If a line in the records below holds the word "scrollbar", copy it.

[Provided information]

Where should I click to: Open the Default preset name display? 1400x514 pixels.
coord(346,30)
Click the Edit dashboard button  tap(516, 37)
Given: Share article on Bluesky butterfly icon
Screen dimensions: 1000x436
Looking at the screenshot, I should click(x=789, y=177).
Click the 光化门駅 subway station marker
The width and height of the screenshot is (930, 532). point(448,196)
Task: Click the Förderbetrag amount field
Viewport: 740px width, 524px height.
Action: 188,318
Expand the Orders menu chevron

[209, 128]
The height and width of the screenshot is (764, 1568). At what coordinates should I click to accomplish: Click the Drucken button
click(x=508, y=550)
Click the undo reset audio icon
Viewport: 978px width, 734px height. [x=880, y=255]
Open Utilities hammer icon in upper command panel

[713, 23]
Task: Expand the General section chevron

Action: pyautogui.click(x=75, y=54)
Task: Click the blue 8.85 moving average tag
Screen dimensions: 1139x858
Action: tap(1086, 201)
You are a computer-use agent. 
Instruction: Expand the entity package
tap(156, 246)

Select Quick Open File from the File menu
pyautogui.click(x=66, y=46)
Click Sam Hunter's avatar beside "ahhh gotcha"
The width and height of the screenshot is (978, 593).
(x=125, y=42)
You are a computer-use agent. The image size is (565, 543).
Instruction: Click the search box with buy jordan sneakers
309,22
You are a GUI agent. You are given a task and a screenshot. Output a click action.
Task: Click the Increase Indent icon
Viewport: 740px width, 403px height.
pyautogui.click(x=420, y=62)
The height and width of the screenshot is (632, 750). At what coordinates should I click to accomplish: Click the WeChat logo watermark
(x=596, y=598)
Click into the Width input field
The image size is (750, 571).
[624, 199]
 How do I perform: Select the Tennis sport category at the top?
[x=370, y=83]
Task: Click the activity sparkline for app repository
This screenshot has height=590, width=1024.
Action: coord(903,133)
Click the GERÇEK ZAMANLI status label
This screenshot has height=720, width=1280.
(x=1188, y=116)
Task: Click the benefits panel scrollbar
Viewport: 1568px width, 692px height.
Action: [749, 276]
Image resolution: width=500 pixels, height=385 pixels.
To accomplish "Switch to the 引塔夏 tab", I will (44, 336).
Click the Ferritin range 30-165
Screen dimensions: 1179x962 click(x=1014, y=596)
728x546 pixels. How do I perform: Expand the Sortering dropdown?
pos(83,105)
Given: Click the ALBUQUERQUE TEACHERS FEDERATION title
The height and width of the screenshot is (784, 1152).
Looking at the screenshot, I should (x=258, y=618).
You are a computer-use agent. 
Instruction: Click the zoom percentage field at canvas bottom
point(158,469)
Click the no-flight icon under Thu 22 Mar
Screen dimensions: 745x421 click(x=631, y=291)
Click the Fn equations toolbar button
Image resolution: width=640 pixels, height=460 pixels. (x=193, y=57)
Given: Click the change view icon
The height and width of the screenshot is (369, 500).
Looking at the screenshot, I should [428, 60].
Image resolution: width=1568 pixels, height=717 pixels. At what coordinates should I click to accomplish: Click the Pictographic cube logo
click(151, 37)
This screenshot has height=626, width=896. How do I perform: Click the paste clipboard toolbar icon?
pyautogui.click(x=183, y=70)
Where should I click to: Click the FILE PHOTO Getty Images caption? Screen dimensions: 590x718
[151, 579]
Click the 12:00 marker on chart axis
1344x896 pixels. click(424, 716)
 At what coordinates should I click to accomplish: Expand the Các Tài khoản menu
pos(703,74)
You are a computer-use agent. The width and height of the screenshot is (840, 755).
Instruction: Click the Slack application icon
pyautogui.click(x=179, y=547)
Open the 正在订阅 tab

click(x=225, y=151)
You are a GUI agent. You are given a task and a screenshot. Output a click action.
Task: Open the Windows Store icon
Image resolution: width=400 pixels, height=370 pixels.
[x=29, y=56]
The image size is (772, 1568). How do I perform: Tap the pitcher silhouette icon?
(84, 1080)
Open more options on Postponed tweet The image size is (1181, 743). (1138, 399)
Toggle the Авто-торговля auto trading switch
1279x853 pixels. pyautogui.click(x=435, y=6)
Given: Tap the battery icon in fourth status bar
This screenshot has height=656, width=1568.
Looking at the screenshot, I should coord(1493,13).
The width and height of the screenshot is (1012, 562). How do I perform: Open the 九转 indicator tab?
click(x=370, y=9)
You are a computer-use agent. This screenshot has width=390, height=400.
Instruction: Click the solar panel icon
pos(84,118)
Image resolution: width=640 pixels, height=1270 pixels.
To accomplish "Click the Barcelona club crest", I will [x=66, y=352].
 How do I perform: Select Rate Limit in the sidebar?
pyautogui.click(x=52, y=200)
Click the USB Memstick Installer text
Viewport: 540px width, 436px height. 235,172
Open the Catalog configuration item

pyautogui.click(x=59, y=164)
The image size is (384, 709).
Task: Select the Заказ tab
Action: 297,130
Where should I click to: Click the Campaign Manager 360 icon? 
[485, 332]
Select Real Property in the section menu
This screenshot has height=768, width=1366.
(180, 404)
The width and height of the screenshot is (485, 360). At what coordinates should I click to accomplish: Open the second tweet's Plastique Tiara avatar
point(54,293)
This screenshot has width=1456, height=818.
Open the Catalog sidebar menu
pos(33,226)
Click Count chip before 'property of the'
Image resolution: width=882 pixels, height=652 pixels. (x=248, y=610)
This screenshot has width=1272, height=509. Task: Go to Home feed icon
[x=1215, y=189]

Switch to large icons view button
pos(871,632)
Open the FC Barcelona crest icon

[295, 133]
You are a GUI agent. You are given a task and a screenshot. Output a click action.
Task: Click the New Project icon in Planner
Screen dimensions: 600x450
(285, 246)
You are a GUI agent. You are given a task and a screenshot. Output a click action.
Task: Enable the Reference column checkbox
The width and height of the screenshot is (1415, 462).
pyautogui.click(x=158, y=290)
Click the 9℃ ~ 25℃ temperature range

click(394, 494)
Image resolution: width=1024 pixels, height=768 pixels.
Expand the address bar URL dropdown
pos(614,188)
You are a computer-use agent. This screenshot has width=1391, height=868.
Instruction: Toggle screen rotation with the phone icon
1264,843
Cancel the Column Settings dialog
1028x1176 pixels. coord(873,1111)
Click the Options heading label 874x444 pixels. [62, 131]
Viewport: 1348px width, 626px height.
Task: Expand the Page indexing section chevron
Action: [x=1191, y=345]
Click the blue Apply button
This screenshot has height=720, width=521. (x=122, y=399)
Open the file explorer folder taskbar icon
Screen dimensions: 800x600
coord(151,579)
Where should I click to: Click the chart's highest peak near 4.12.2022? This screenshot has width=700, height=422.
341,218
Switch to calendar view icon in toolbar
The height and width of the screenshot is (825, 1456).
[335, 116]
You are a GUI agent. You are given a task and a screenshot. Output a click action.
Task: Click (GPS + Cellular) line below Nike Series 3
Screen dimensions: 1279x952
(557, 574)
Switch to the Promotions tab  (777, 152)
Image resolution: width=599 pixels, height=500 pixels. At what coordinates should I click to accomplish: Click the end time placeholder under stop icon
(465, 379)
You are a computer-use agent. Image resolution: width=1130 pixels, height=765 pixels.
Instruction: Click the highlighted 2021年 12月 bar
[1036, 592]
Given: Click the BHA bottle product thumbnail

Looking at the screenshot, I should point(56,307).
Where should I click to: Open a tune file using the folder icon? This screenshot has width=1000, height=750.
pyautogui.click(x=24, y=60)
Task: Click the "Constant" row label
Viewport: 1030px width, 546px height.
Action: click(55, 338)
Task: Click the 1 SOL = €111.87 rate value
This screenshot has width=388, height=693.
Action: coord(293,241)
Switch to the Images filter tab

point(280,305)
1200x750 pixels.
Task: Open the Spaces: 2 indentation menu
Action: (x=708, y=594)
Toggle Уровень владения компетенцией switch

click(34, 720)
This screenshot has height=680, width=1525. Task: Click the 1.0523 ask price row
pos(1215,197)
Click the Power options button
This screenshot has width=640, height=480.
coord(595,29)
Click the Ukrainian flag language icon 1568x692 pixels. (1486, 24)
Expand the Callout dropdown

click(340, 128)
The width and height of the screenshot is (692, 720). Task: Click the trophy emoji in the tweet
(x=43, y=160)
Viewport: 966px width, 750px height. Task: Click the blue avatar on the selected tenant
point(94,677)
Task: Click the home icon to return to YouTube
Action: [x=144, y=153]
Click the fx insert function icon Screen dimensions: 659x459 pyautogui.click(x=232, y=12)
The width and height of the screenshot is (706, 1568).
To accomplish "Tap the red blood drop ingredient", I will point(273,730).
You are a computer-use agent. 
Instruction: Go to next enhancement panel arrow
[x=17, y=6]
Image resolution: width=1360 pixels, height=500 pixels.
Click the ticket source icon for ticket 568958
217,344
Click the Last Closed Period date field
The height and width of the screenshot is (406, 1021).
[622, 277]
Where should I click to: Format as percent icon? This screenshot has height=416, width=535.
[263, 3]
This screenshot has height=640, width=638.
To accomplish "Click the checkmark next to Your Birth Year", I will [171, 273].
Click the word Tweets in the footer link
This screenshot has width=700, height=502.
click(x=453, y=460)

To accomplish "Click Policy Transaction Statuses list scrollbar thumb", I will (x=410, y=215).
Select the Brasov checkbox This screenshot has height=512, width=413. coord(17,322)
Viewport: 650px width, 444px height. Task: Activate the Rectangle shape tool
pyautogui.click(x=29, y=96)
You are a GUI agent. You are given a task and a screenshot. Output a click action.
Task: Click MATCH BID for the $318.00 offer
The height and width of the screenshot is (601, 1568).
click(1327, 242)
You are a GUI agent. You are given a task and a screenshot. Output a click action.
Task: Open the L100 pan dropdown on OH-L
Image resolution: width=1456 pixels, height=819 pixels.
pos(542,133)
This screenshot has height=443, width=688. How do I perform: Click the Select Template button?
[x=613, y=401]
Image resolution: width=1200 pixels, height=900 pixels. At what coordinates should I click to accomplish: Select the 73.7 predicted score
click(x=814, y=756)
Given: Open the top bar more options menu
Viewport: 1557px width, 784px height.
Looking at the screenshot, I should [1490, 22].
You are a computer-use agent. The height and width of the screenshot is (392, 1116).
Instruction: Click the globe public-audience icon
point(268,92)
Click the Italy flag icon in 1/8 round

[/Provided information]

**Exercise result:**
Task: Click the benefits panel scrollbar
To accomplish "Click Policy Transaction Statuses list scrollbar thumb", I will (x=410, y=215).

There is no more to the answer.